Coursework requirements provide maximum flexibility in building on undergraduate training and complementing the research activities of each student. Students take six electives (one-quarter courses totaling at least 54 units; grade of B or higher in each course) selected in consultation with the student’s advisor and the option representative. To maximize the opportunity for research during the early stages of the graduate career, coursework may be spread over the first and second years. Examples of relevant electives include:
Biodevices, bioimaging, and biomedical engineering electives: AM/CE 151 ab, APh 109, APh/EE 130, APh/EE 132, BE/APh/Ph 181, BE/EE 189ab, Bi/BE 177, Bi/BE 227, EE/APh 131, EE/BE 166, EE/BE 185, EE 187, Ph 106 abc, Ph/EE 118.
The flexibility of the coursework requirements enables research to be the primary activity from the very first term in residence. Students are encouraged to do two or more research rotations during the first year to sample research activities in multiple labs before selecting a Ph.D. adviser. Rotations are arranged by contacting individual faculty.
Each student must select a Ph.D. adviser by the end of the spring term of the first academic year. Advisers may be any Caltech faculty member working in an area related to bioengineering.
Before the end of the spring term of the first year in residence, each student meets with a faculty committee for a discussion of first-year progress and second-year plans. The committee must be composed of three faculty, plus the Ph.D. adviser(s), including a minimum of two Bioengineering faculty. The student will give a brief presentation on research progress and future plans, as well as discuss fundamentals related to the research area.

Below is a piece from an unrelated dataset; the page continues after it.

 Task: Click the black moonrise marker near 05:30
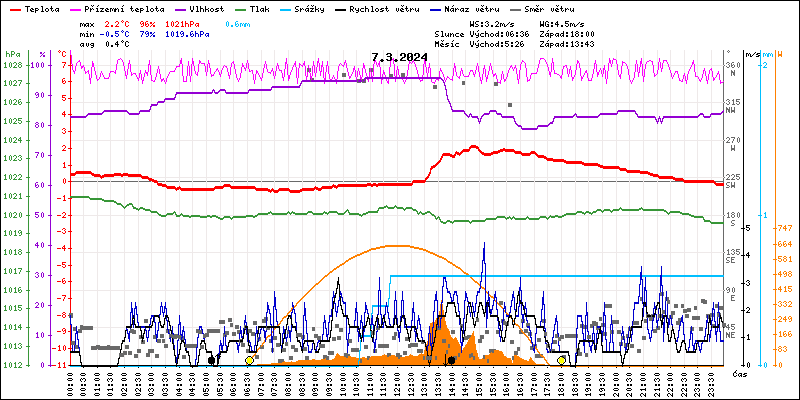211,360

By the end of the spring term of the second year in residence, each student must complete the coursework requirement, prepare a candidacy report, and pass an oral candidacy exam. The report should be brief, describing research progress to date and outlining plans for the remaining doctoral research. The candidacy report should be submitted to the committee members one week before the oral exam. The committee must be composed of three faculty, plus the adviser(s), including a minimum of two Bioengineering faculty. The oral candidacy exam will include presentation of research progress, presentation of a proposed outline for the thesis, and questioning on fundamentals related to the research area. Students that complete the coursework requirement, prepare a candidacy report, and pass the oral candidacy exam will be recommended for candidacy. Students that are not admitted to candidacy by the end of the second year in residence will not be permitted to register in subsequent terms except with special permission from the option representative.
A final oral examination will be given after the thesis has been formally completed. The exam will consist of a public research presentation followed by a private defense with an exam committee. The committee must be composed of three faculty, plus the adviser(s), including a minimum of two Bioengineering faculty. The thesis examination will be a defense of the doctoral thesis and a test of the candidate’s knowledge in his or her specialized field of research.